International frontiers are no obstacle. Despite being at the very top of the CIA’s must-catch list, he hopscotches through London, Madrid, Moscow, New York, Paris, Tangier and Turin with nary a border incident. He is only spotted when he wants to be and uses the passport of an old alias to “send a signal” to the CIA brass who are desperately searching for him.They include Ezra Cramer (Scott Glenn), the Director, and company bigwigs Noah Vosey (David Straithairn), and Pamela Landy (Joan Allen). Their identities relative to good and evil are so blatant that they might as well be wearing black or white hats. Landy believes in Bourne. The others want him dead. The CIA is running a secret black-ops program called Blackbriar that Vosey is desperate to keep secret. It has something to do with Bourne’s loss of identity, and Bourne is very likely to expose it if he is not terminated with extreme prejudice.
Greengrass keeps a relentless pace going virtually from the first frame to the last.

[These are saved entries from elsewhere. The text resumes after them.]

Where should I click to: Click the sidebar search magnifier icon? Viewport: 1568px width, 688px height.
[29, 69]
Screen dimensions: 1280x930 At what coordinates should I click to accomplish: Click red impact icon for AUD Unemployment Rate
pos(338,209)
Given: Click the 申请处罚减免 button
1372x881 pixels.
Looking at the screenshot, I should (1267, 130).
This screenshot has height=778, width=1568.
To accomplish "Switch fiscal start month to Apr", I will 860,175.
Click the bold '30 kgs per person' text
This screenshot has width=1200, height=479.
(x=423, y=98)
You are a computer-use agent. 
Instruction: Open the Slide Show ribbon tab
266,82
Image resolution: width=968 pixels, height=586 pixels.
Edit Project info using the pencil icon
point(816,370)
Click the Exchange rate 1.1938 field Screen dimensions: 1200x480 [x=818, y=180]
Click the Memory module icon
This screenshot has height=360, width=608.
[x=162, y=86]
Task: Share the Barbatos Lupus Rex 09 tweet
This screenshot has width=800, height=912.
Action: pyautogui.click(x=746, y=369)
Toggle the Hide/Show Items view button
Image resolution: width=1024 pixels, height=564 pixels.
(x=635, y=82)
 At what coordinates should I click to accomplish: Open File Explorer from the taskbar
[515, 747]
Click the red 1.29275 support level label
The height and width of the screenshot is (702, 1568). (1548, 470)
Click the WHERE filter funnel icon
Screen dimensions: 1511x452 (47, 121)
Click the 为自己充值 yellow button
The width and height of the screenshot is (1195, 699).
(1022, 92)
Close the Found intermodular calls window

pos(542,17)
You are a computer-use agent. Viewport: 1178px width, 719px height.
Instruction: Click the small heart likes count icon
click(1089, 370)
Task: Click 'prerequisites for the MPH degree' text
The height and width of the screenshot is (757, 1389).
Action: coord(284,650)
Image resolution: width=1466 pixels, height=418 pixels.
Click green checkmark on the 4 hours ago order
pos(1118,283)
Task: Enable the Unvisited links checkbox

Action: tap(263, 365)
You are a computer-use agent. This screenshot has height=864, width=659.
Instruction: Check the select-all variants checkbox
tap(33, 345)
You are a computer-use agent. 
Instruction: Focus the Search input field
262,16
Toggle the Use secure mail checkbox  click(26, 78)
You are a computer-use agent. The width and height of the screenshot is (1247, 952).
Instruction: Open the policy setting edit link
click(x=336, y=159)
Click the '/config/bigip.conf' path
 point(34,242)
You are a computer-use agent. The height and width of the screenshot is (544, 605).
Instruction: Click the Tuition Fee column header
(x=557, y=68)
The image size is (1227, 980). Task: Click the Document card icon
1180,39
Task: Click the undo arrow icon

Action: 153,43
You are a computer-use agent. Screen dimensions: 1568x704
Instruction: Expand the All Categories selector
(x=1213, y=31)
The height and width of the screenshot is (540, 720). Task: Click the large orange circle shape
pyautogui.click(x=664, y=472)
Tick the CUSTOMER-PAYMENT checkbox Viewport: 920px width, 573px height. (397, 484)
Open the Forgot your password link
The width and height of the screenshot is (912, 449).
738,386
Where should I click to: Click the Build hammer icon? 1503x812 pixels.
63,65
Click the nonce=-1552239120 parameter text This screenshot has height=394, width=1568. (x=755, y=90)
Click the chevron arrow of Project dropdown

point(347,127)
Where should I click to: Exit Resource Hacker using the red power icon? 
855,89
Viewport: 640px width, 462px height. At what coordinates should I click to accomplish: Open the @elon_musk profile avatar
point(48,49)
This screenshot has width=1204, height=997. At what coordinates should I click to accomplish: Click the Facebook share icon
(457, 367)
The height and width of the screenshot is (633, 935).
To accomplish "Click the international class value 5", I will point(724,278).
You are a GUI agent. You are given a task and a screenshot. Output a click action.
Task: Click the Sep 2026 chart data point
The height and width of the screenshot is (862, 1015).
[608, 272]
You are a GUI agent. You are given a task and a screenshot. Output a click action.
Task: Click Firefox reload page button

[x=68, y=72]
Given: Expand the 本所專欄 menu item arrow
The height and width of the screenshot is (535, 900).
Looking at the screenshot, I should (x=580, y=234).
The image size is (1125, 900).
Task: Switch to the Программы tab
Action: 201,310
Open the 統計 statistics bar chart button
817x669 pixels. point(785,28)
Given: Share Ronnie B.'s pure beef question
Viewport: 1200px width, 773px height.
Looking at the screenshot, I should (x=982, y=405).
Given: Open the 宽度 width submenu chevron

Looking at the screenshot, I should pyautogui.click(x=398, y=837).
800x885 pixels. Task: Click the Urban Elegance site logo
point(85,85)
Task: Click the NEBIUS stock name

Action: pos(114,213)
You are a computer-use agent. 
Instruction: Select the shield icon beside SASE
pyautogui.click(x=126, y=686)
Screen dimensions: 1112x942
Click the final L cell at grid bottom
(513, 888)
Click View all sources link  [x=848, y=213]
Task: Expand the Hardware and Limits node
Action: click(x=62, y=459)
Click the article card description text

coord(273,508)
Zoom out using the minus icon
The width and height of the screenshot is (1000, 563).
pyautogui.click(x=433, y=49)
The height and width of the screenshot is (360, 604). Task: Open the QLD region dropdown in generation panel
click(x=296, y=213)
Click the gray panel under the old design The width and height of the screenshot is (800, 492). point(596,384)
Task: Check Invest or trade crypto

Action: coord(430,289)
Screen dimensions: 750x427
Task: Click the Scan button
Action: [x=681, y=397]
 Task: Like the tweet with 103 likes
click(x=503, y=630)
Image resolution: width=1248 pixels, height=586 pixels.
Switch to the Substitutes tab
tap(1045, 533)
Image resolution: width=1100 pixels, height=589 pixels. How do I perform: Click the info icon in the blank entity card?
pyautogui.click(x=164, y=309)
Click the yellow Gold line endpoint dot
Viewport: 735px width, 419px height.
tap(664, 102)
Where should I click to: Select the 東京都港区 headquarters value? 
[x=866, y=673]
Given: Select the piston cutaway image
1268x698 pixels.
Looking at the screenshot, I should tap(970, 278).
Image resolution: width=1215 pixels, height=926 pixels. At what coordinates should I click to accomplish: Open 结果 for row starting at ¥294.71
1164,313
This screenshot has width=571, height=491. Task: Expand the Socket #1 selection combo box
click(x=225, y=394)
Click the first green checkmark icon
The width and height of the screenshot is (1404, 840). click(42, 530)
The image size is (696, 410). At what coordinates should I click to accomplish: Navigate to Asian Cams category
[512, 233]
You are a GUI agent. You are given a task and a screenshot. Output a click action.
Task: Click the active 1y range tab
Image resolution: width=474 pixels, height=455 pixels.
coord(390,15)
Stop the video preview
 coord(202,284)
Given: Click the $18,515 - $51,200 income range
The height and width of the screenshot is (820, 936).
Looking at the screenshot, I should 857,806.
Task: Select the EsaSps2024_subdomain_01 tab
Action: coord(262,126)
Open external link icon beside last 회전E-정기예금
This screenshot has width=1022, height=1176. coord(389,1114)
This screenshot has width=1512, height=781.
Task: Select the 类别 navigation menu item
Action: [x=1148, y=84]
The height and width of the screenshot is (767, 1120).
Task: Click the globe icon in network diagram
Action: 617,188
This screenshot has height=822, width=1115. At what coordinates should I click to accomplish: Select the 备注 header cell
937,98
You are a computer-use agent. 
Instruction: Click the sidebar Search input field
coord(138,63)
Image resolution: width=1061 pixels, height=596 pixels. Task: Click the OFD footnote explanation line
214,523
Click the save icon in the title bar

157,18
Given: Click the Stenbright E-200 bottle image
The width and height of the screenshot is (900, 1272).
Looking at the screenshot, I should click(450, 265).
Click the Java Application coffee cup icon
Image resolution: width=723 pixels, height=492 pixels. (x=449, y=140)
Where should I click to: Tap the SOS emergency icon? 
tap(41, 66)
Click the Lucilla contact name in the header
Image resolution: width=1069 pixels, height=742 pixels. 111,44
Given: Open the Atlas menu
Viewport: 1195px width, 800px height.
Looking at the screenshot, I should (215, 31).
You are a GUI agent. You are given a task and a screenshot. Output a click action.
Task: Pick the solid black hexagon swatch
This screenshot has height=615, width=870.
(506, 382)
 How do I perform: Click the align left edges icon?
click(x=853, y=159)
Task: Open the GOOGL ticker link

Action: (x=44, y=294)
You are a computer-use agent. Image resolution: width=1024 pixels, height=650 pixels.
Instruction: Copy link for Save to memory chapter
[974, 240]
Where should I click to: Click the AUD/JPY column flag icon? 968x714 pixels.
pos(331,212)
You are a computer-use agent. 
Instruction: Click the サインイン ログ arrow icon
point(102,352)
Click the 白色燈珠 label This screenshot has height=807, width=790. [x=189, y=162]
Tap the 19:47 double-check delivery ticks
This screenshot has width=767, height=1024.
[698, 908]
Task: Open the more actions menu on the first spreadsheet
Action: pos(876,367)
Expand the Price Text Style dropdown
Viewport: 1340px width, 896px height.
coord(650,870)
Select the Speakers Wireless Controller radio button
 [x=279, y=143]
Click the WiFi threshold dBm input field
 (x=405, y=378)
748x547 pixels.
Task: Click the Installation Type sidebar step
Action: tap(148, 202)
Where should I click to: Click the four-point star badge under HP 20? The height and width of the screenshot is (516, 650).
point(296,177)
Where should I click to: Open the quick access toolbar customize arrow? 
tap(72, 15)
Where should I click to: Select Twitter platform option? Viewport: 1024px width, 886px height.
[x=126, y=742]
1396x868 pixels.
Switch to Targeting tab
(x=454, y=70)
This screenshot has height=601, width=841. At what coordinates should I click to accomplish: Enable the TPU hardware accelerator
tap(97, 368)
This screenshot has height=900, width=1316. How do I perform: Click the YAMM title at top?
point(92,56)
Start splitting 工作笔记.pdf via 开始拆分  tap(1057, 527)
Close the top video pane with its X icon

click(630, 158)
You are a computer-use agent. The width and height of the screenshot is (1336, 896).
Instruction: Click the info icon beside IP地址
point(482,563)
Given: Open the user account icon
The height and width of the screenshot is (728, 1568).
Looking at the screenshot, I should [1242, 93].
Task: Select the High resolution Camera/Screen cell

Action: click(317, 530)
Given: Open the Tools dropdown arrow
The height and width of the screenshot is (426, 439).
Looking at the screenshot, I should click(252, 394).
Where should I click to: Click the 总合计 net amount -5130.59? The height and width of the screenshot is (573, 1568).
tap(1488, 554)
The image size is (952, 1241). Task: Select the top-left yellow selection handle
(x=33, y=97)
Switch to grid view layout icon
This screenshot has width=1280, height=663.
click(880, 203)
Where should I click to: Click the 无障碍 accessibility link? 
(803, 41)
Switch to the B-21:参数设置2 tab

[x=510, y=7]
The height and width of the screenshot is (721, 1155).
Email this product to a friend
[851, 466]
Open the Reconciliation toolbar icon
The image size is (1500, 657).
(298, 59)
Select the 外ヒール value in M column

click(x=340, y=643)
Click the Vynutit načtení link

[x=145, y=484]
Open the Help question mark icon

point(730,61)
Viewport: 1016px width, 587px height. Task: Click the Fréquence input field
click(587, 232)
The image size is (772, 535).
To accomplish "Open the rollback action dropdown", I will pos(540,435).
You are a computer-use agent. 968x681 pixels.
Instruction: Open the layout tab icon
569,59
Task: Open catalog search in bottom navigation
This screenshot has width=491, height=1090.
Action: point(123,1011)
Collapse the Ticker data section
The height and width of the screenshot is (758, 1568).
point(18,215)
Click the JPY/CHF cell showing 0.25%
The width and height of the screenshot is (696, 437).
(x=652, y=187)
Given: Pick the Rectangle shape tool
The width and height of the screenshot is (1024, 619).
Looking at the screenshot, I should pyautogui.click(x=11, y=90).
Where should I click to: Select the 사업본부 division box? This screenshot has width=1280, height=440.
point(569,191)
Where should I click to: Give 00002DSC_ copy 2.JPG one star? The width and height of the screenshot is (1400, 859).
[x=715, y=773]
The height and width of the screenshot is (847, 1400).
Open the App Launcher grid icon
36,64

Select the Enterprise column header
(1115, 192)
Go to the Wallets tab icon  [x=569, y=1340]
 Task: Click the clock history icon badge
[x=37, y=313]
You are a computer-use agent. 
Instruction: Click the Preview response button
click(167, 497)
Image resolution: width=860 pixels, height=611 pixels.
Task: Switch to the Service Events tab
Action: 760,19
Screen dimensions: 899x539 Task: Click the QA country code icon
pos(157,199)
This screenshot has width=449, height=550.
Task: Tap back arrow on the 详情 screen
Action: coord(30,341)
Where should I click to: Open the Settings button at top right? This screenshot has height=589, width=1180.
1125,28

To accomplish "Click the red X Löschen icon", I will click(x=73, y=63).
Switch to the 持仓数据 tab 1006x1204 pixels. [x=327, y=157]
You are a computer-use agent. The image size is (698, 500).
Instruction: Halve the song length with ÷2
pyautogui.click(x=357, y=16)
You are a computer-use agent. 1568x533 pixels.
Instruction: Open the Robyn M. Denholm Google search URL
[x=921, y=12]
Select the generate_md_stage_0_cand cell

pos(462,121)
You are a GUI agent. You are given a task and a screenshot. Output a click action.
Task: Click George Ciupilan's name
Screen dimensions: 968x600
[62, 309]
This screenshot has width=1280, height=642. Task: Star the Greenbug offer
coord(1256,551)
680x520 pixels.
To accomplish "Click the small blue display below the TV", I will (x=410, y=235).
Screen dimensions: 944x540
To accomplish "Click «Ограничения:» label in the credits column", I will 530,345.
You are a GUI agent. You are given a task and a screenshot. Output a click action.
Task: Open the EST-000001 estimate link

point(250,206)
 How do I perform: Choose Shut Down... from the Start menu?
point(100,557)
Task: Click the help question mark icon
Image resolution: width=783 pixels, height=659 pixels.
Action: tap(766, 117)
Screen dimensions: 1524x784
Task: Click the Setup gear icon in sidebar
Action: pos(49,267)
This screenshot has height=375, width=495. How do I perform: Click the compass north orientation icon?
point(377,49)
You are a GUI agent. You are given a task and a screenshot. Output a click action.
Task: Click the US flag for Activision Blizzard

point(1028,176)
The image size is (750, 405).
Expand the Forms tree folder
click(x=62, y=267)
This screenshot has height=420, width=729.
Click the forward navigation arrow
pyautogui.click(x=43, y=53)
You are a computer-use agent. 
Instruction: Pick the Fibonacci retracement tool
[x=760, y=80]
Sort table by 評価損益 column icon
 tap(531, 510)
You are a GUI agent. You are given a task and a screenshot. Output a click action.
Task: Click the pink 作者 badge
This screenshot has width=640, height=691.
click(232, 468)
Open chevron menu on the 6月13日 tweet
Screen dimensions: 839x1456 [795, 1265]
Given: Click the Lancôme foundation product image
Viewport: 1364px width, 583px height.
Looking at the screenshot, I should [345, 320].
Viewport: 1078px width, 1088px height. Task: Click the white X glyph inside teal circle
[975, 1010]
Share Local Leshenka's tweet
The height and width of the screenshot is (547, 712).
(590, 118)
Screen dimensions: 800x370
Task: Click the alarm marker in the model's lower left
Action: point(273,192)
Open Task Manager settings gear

Choppy editing, sustained action sequences, electronic gizmos, brutal beatings, and chases upon chases set the tone. There are only widely scattered scenes in which there is a modicum of relative calm, mostly the ones with the Agency people, welcome little oases where a breath can be drawn while the villains sneer and the good ones frown with perplexity and concern, as they dialogue in Agencese, tossing around terms like “the asset,” “the target,” “on the move,” and “eyeballs on the street.” Then DP Oliver Wood or one of his operators takes Steadicam in hand again and bounds off after Bourne on the run.
A few other characters come and go. Sometimes they leave by train, sometimes by more permanent means. There is some very entertaining stuff while Bourne talks a journalist via cell phone through a minefield of potential assassins. Julia Stiles returns from the earlier Bourne adventures to help him out of a scrape and listen with deep-eyed understanding as he agonizes over his identity crisis and his vague feelings of guilt at being such an efficient killing machine.
"I can see their faces -- everyone I ever killed,” he mutters. “I just don't know their names."
My guess is that there are hundreds he has killed whose faces he has no idea of, vast anonymous swaths of corpses left in the wake of his grisly car chases and impromptu explosions. Call it collateral damage. There’s a lot of that here. Sense is one of the casualties, but action triumphs.